Viele Eltern denken, die Fortbewegung sei das eigentlich Einschläfernde, aber das sei weit gefehlt, meint Nissan. Ihr Abteilungsleiter für "Noise and Vibration Development" Paul Speed-Andrews – doch, so heißt er und so wird seine Abteilung genannt, sagt Nissan – meint nämlich, ein Verbrenner emitiere akustisch eine Kombination aus weißem, rosa und braunem Rauschen. Tja, und das fehlt im Elektroauto.

Für elektrowillige Neueltern hat sich Nissan deshalb mit Hilfe des Soundgestalters Tom Middleton ein Schlafalbum für Kleinkinder ausgedacht. Es soll die beruhigenden Tonfrequenzen eines brummenden Verbrennungsmotors nachahmen und dabei – Obacht! – kein CO2 ausstoßen.

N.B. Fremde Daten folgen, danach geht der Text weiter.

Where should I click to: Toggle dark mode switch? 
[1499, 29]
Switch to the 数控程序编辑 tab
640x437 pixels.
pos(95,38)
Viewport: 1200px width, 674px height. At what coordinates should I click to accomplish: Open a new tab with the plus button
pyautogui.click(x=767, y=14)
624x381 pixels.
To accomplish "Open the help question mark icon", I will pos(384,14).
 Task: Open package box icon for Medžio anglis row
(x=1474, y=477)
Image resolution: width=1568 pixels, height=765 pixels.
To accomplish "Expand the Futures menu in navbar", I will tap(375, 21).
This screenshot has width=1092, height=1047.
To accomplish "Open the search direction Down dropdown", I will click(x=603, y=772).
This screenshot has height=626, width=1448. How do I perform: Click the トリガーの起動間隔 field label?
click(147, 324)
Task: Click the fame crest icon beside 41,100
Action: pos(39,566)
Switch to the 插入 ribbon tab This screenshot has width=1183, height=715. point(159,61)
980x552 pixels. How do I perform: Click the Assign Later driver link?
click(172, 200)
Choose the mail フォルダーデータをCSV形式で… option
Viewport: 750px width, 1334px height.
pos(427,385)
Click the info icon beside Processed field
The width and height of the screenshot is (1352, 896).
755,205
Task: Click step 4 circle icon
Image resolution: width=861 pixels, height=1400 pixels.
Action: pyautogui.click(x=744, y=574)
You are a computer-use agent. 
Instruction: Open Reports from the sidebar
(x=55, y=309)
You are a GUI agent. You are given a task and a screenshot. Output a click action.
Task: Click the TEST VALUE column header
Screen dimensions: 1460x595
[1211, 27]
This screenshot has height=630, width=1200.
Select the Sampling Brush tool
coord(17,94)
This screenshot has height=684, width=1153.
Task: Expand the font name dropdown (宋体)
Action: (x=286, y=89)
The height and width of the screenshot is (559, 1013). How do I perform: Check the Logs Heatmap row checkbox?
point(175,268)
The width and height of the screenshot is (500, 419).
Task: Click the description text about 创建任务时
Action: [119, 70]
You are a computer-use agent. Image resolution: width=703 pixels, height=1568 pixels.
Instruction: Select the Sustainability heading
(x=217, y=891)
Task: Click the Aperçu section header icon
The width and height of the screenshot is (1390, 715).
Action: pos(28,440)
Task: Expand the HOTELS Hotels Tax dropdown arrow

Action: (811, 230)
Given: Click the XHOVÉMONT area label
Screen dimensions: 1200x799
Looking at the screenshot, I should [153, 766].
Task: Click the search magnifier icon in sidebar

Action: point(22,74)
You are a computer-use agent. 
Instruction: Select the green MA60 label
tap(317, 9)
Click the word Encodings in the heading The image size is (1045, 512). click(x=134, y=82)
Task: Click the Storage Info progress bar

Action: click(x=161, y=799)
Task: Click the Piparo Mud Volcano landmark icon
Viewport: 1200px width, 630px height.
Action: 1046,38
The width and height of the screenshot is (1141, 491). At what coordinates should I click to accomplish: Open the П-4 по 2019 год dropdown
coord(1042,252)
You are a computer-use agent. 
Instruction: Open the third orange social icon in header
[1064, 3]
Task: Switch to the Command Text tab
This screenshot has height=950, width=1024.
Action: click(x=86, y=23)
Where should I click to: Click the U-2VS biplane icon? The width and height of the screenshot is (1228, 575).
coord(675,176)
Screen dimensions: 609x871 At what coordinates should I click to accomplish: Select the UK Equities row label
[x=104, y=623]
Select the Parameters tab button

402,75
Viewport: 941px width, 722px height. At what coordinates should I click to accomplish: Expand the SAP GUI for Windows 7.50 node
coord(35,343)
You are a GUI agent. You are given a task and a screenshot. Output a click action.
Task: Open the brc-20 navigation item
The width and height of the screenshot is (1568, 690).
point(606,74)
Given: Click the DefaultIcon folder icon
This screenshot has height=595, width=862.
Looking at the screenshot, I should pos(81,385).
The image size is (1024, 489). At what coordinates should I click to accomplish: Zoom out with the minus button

Doch da auf dem Album nicht nur Verbrenner nachgeahmt werden, sondern zudem allerhand anderer Klingklang einschläfern soll, besteht die Gefahr, dass nicht nur die Kinder wegdämmern, sondern auch die Fahrenden. Hier preist Nissan seinen Fahrassistenten Propilot an, der "das Traumfahren in der Nacht angenehmer und sicherer" mache. "Die Funktion ist den Eltern behilflich, ein gleichmäßiges Tempo zu bewahren, einen sicheren Abstand zu anderen Autos zu halten und in der Spur zu bleiben", schreibt Nissan. Damit wäre also eine weitere Hürde auf dem Weg zur Merkelmillion aus dem Weg geräumt.